Task requirements: In full and without alteration, write out the data below.

***

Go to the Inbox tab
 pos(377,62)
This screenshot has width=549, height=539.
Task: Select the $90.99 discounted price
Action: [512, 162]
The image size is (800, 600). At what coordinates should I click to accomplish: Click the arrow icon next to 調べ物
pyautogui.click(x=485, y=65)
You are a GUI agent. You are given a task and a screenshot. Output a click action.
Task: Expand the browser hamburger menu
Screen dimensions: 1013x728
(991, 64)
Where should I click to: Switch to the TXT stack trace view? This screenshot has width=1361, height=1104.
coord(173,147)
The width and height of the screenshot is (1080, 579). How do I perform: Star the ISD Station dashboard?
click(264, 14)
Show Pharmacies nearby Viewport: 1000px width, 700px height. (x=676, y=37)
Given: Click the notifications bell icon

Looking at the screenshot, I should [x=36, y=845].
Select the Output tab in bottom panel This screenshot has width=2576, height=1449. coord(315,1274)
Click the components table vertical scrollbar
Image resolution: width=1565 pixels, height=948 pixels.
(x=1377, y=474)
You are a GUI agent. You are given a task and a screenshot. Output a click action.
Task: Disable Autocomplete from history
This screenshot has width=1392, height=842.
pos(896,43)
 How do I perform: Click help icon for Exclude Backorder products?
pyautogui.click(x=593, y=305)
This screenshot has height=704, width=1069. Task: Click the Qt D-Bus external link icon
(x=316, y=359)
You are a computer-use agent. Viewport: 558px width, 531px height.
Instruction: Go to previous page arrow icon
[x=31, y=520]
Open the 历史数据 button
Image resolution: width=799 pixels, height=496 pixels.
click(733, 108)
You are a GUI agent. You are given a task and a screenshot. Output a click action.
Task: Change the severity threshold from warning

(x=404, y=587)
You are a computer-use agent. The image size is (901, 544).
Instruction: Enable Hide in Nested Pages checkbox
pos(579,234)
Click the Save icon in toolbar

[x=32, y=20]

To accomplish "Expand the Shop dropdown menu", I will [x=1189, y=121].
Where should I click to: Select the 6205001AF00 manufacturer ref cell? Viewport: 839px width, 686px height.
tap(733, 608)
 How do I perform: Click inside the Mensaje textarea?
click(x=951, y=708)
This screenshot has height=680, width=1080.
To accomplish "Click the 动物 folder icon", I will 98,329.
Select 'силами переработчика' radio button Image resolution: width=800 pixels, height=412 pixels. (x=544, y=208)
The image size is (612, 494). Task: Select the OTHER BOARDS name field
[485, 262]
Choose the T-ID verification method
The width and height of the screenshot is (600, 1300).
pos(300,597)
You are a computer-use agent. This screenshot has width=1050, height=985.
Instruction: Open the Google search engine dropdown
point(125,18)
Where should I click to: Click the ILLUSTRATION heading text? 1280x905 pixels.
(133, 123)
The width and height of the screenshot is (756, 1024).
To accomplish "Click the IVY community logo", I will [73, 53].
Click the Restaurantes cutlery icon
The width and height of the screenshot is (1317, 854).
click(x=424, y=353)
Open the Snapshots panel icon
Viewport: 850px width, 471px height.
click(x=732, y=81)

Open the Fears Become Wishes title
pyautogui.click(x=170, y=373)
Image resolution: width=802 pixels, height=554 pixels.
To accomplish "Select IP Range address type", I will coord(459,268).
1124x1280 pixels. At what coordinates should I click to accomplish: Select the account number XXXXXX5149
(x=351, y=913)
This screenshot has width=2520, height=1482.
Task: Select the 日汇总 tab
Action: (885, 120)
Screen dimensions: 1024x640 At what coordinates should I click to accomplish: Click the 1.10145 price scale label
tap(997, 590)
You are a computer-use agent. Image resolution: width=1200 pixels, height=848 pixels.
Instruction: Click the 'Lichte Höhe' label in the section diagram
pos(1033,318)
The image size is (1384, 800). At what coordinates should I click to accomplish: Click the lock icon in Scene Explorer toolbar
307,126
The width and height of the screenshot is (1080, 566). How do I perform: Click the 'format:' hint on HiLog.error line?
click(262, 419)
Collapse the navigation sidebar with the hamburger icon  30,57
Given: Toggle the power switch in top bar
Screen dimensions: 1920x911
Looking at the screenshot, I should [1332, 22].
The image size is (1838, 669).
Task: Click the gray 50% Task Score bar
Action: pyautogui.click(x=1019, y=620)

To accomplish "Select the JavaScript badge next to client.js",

***

Your solution:
Go to the Inbox tab
 pos(377,62)
This screenshot has width=549, height=539.
Task: Select the $90.99 discounted price
Action: [512, 162]
The image size is (800, 600). At what coordinates should I click to accomplish: Click the arrow icon next to 調べ物
pyautogui.click(x=485, y=65)
You are a GUI agent. You are given a task and a screenshot. Output a click action.
Task: Expand the browser hamburger menu
Screen dimensions: 1013x728
(991, 64)
Where should I click to: Switch to the TXT stack trace view? This screenshot has width=1361, height=1104.
coord(173,147)
The width and height of the screenshot is (1080, 579). How do I perform: Star the ISD Station dashboard?
click(264, 14)
Show Pharmacies nearby Viewport: 1000px width, 700px height. (x=676, y=37)
Given: Click the notifications bell icon

Looking at the screenshot, I should [x=36, y=845].
Select the Output tab in bottom panel This screenshot has width=2576, height=1449. coord(315,1274)
Click the components table vertical scrollbar
Image resolution: width=1565 pixels, height=948 pixels.
(x=1377, y=474)
You are a GUI agent. You are given a task and a screenshot. Output a click action.
Task: Disable Autocomplete from history
This screenshot has width=1392, height=842.
pos(896,43)
 How do I perform: Click help icon for Exclude Backorder products?
pyautogui.click(x=593, y=305)
This screenshot has height=704, width=1069. Task: Click the Qt D-Bus external link icon
(x=316, y=359)
You are a computer-use agent. Viewport: 558px width, 531px height.
Instruction: Go to previous page arrow icon
[x=31, y=520]
Open the 历史数据 button
Image resolution: width=799 pixels, height=496 pixels.
click(733, 108)
You are a GUI agent. You are given a task and a screenshot. Output a click action.
Task: Change the severity threshold from warning

(x=404, y=587)
You are a computer-use agent. The image size is (901, 544).
Instruction: Enable Hide in Nested Pages checkbox
pos(579,234)
Click the Save icon in toolbar

[x=32, y=20]

To accomplish "Expand the Shop dropdown menu", I will [x=1189, y=121].
Where should I click to: Select the 6205001AF00 manufacturer ref cell? Viewport: 839px width, 686px height.
tap(733, 608)
 How do I perform: Click inside the Mensaje textarea?
click(x=951, y=708)
This screenshot has height=680, width=1080.
To accomplish "Click the 动物 folder icon", I will 98,329.
Select 'силами переработчика' radio button Image resolution: width=800 pixels, height=412 pixels. (x=544, y=208)
The image size is (612, 494). Task: Select the OTHER BOARDS name field
[485, 262]
Choose the T-ID verification method
The width and height of the screenshot is (600, 1300).
pos(300,597)
You are a computer-use agent. This screenshot has width=1050, height=985.
Instruction: Open the Google search engine dropdown
point(125,18)
Where should I click to: Click the ILLUSTRATION heading text? 1280x905 pixels.
(133, 123)
The width and height of the screenshot is (756, 1024).
To accomplish "Click the IVY community logo", I will [73, 53].
Click the Restaurantes cutlery icon
The width and height of the screenshot is (1317, 854).
click(x=424, y=353)
Open the Snapshots panel icon
Viewport: 850px width, 471px height.
click(x=732, y=81)

Open the Fears Become Wishes title
pyautogui.click(x=170, y=373)
Image resolution: width=802 pixels, height=554 pixels.
To accomplish "Select IP Range address type", I will coord(459,268).
1124x1280 pixels. At what coordinates should I click to accomplish: Select the account number XXXXXX5149
(x=351, y=913)
This screenshot has width=2520, height=1482.
Task: Select the 日汇总 tab
Action: (885, 120)
Screen dimensions: 1024x640 At what coordinates should I click to accomplish: Click the 1.10145 price scale label
tap(997, 590)
You are a computer-use agent. Image resolution: width=1200 pixels, height=848 pixels.
Instruction: Click the 'Lichte Höhe' label in the section diagram
pos(1033,318)
The image size is (1384, 800). At what coordinates should I click to accomplish: Click the lock icon in Scene Explorer toolbar
307,126
The width and height of the screenshot is (1080, 566). How do I perform: Click the 'format:' hint on HiLog.error line?
click(262, 419)
Collapse the navigation sidebar with the hamburger icon  30,57
Given: Toggle the power switch in top bar
Screen dimensions: 1920x911
Looking at the screenshot, I should [1332, 22].
The image size is (1838, 669).
Task: Click the gray 50% Task Score bar
Action: pyautogui.click(x=1019, y=620)

To accomplish "Select the JavaScript badge next to client.js",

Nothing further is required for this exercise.